Dataset entries
= Beginning of Section =

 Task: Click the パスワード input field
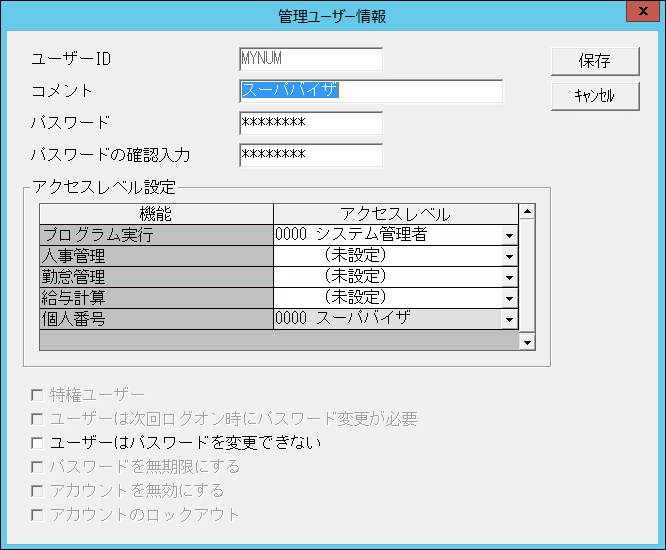pos(311,123)
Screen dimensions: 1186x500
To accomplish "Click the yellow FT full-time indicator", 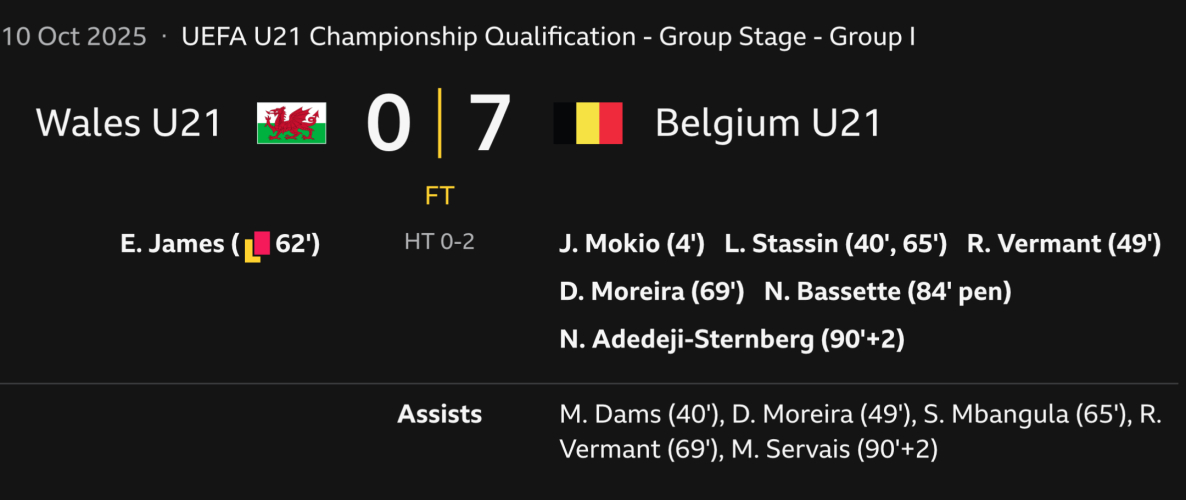I will [439, 195].
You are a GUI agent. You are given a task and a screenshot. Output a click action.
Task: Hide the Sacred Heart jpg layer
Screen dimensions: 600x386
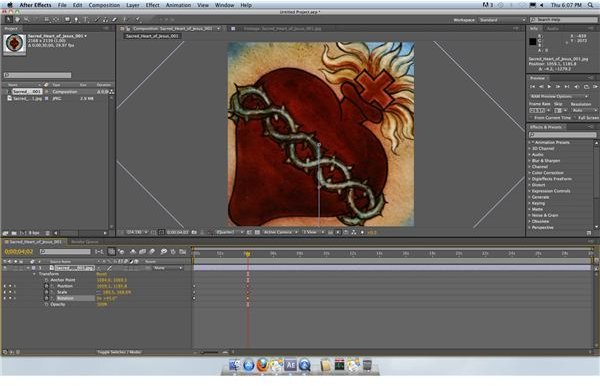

= End of Section =

### EXERCISE DIRECTIONS
Above are the records; report each line in them that includes the word "dimensions".

### WRITTEN REPLY
Screen dimensions: 1186x500
Screen dimensions: 600x386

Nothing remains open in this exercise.